The Little Match-Girl dies in the story. She dies “frozen to death.” She has used up her allotment of matches to engage in beautiful fantasies. This is how she has chosen to approach her state of need. There is the question of whether she really had a choice—there is the reality of difficult environmental conditions, and the truth that sometimes we are helpless—but we will consider that question later. Let us consider the inner state of helplessness.

We are told that when the Little Match-Girl “had left the house she had certainly had slippers on; but what use were they? They were very big slippers, and her mother had used them till then, so big were they. The little maid lost them as she slipped across the road where two carriages were rattling by, terribly fast. One slipper was not to be found again, and a boy had seized the other, and run away with it. He thought he could use it very well as a cradle, some day when he had children of his own. So now the little girl went with her little naked feet, which were quite red and blue with the cold.”

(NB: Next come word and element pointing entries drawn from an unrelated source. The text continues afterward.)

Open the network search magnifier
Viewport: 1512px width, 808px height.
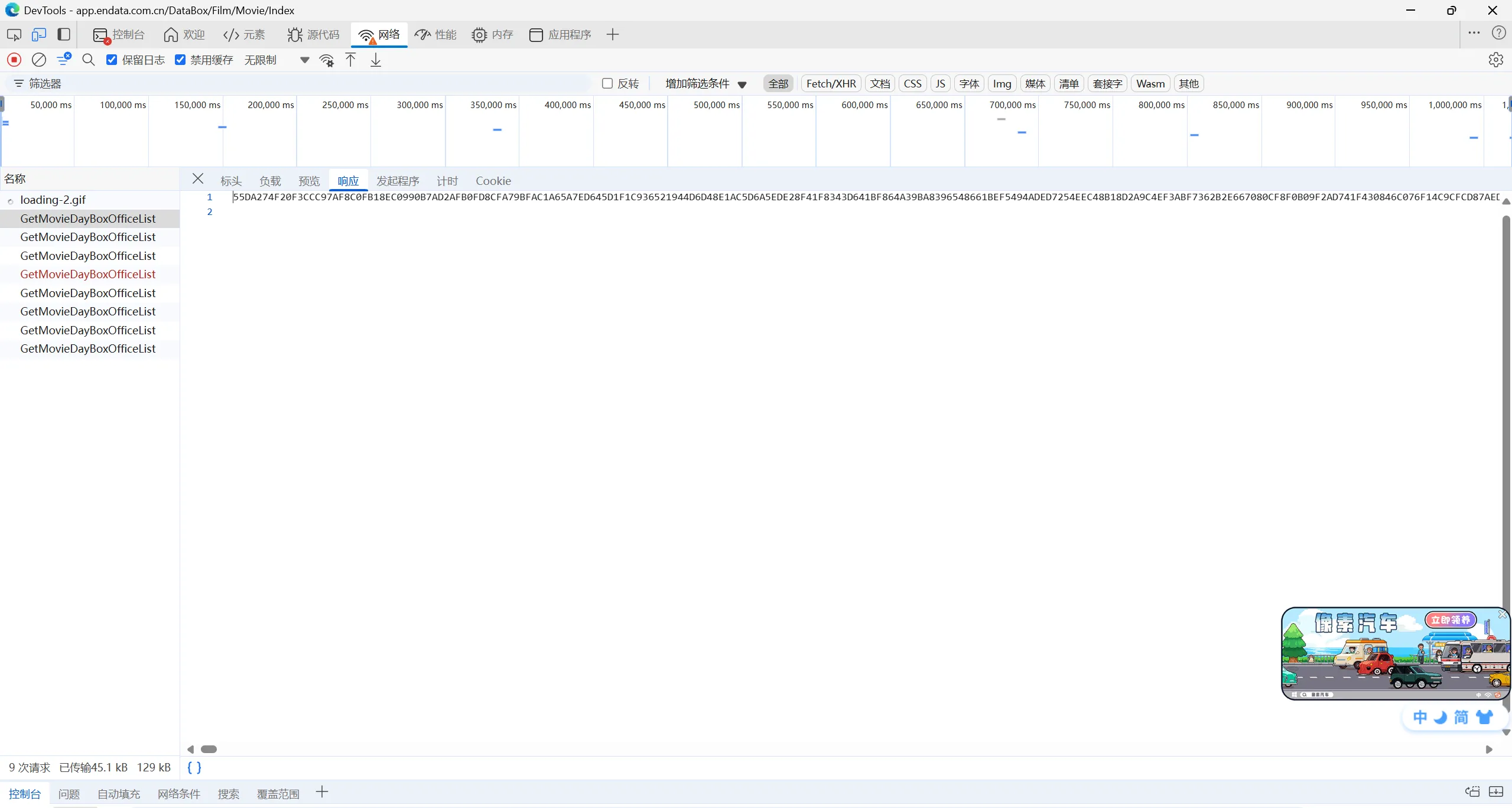(89, 60)
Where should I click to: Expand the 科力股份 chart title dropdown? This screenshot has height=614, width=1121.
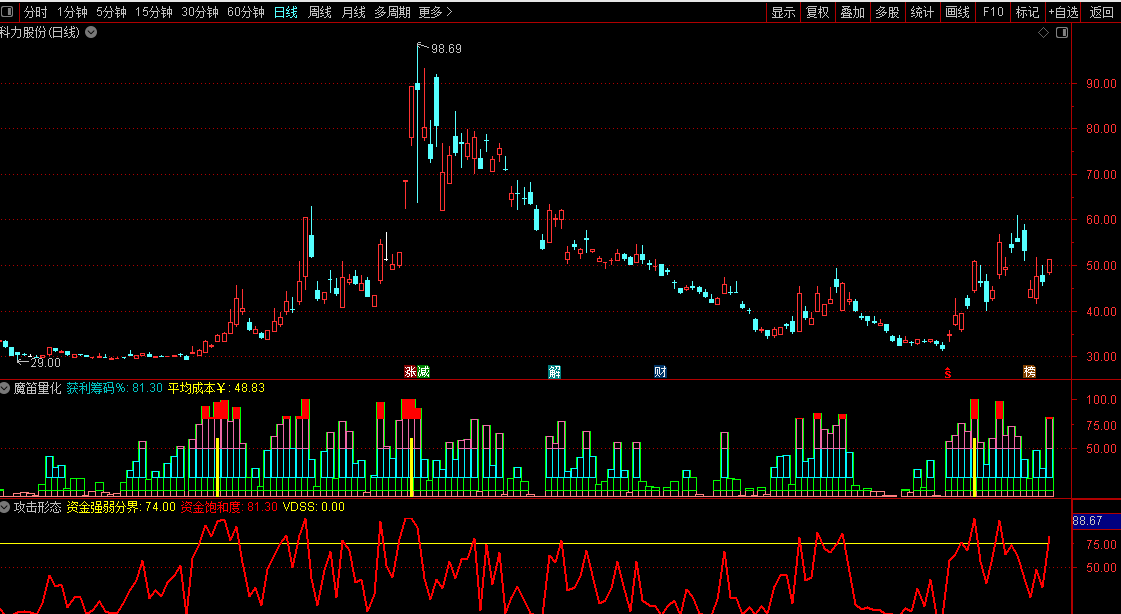click(92, 32)
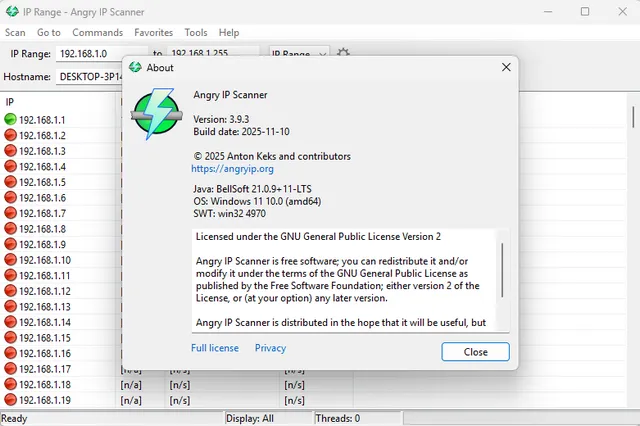Open the Commands menu

(97, 33)
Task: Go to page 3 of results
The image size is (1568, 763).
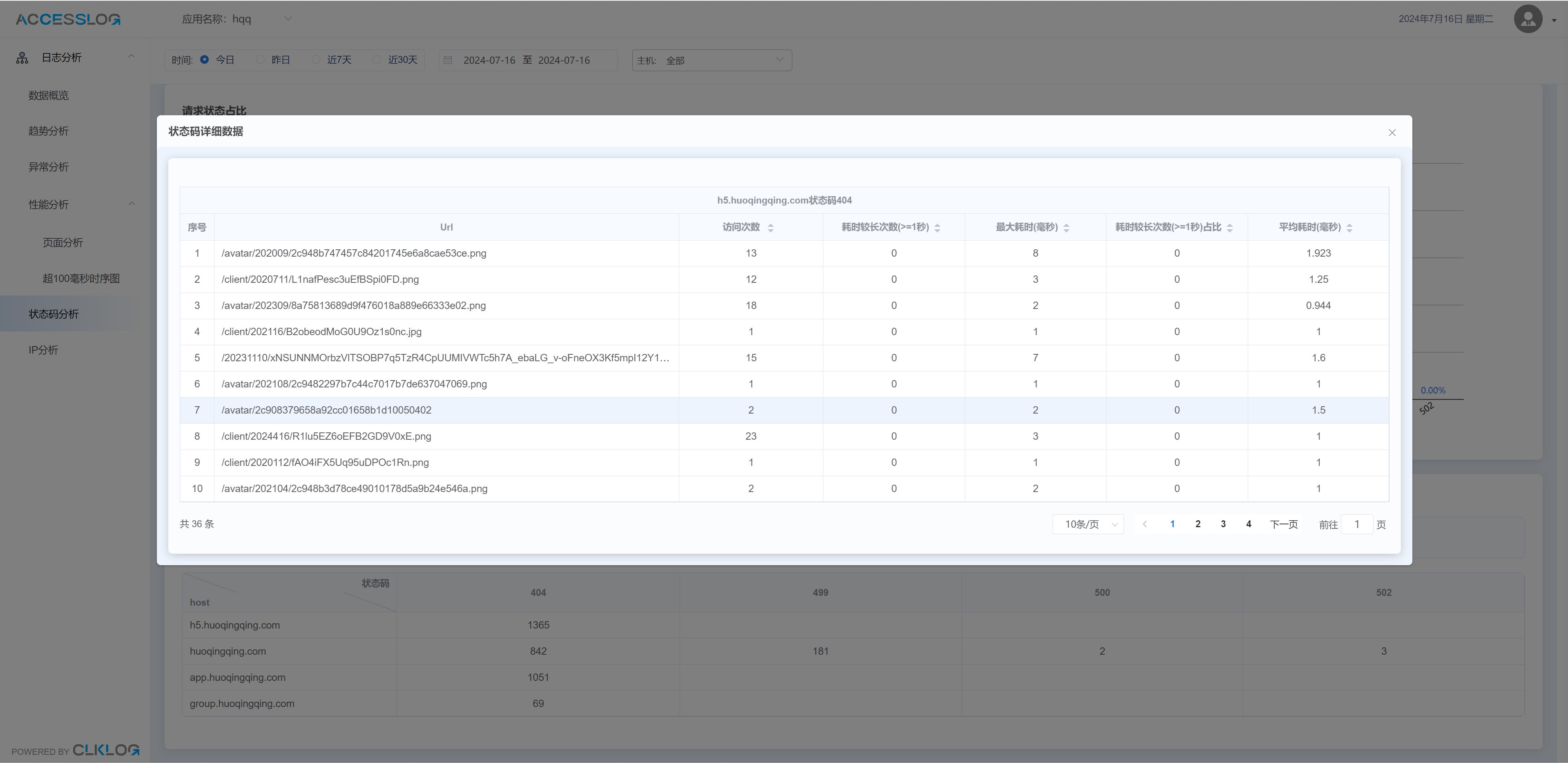Action: 1223,524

The Little Match-Girl is shoeless. What does it mean to be shoeless? It is difficult to move along (and get along) in life without shoes, shoes provide some protection in our contact with the ground. We come into contact with the ground through our feet. They are our anchors in the concrete world. Another way of saying this is that shoes aid our grounding in reality—“to walk shod is to take possession of the ground.” The Little Match-Girl has no shoes. The reality principle is disturbed, and this is in keeping with our overall theme that she engages in fantasy when her needs are unmet.

Symbolically, what do her mother’s “very big slippers” and the boy who steals her slippers suggest might be going on with her relationship to the ground?